Cal Lutheran concussion protocols remain unchanged

Alexa Weisbond, Reporter

Following the National Football League’s handling of Miami Dolphins quarterback Tua Tagovailoa where he hit his head in two different games, resulting in a concussion, the NFL decided to modify their concussion protocols. For the time being, the change in protocols will not impact the National Collegiate Athletic Association nor California Lutheran University’s concussion protocols.

The NCAA currently enables universities to implement their own set of rules regarding concussion protocols for athletes, with schools only having to comply with recommendations. At Cal Lutheran, the concussion policy is the same for athletes of all sports.

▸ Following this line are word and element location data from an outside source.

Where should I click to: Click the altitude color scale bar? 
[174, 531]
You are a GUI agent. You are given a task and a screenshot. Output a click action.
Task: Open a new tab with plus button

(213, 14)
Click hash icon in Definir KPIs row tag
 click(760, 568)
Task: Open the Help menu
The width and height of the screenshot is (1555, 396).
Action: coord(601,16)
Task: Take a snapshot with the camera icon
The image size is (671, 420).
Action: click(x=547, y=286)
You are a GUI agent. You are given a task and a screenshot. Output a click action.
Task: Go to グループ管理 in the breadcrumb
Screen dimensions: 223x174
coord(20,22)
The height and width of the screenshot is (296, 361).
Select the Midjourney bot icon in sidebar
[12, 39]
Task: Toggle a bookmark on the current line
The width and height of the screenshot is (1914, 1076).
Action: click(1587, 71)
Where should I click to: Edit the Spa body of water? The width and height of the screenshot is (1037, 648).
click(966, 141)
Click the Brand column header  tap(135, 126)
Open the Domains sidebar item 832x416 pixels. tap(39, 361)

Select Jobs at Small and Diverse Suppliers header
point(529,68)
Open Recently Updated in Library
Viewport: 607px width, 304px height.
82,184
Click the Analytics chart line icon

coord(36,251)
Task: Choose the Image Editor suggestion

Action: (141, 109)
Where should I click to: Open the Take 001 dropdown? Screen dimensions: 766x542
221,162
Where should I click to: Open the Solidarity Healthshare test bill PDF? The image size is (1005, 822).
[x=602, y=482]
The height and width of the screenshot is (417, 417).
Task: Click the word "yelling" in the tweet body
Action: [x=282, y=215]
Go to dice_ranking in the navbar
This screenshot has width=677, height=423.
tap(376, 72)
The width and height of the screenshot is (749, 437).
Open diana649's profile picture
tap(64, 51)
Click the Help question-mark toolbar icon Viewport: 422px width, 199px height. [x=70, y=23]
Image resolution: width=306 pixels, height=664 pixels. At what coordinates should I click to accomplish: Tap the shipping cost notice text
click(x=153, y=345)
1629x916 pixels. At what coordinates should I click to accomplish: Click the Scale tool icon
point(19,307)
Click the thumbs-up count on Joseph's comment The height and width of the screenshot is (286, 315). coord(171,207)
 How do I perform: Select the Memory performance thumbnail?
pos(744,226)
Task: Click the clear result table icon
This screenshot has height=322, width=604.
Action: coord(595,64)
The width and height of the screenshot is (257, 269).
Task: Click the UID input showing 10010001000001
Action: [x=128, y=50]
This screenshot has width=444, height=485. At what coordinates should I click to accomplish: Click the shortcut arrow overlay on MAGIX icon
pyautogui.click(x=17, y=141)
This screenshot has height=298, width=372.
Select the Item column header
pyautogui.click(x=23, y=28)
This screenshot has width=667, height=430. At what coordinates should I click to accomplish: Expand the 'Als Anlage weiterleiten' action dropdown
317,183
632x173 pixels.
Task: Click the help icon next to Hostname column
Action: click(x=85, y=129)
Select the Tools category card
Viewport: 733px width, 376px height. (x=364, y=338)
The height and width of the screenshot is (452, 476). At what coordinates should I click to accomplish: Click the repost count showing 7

If there is a concussion or any suspicion of a head injury for an athlete at Cal Lutheran, the Athletics Department will go through their evaluation.

 “Our concussion policy is based on the American Academy of Neurology…it is checking symptoms until they are symptom free, completely symptom free…we do our evaluation again and then they go through our return to play protocols,” Kecia Davis, director of Sports, Wellness and Performance at Cal Lutheran, said.

The return to play protocols are an extensive seven-day or more period in which athletes gradually build the intensity of training across the seven days. 

“By the seventh day if nothing has changed and they have no symptoms, we re-do the evaluation again and then if they pass that, then we will contact our orthopedic surgeon, our doctors, two doctors, and speak with them and say they’ve gone through the whole protocol procedures, and then we return them back to practice,” Davis said.

Louise Kelly, associate professor of exercise science at Cal Lutheran, participated in the NCAA’s concussion study in 2015. This was a longitudinal study that was conducted at 32 universities across the United States and four service academies.

Kelly described what a concussion is and the significance of understanding the dangers of them, especially when they are ignored or go unchecked by the athletes themselves.

“Concussions are brain trauma…and we know from the literature that any sort of trauma to the brain can cause damage, and long term damage. We want to make sure that anybody who has a concussion or who has any sort of brain trauma gets treatment first straight away, and that adheres to whatever the physician or if they are an athlete here in season, what the athletic trainer tells them to do in order to best recover from that trauma,” Kelly said.

Junior defensive end for the Kingsmen football team Jackson White commented on the importance of having thorough concussion protocols at Cal Lutheran, particularly as the gritty nature of athletes make them less likely to stop playing. 

“It’s important just to look out for players and to have probably a more extensive protocol because as a football player, we’re tough individuals and we’re not necessarily gonna tell the coaches and trainers that…our head hurts,” White said.

The concussion protocol at Cal Lutheran applies to every athlete, no matter what sport they are involved in.

“If you’re a football player, if you’re a track athlete, if you’re a swimmer, everything is the same,” Davis said. 

In light of the recent NFL incident, protecting athletes from concussions is imperative. While Cal Lutheran’s concussion protocols aim to protect student-athletes in the best way possible, Kelly said that there is still a major lack of understanding around the world about what a concussion really is, and called for more research. 

“One of the things that we’re really noticing from the CARE [Campus Awareness, Referral and Education] consortium data is just the lack of education all around about what a concussion is…we need much more research on how to treat concussions, and how to educate athletes and non-athletes about what a concussion is so that they can get treatment,” Kelly said.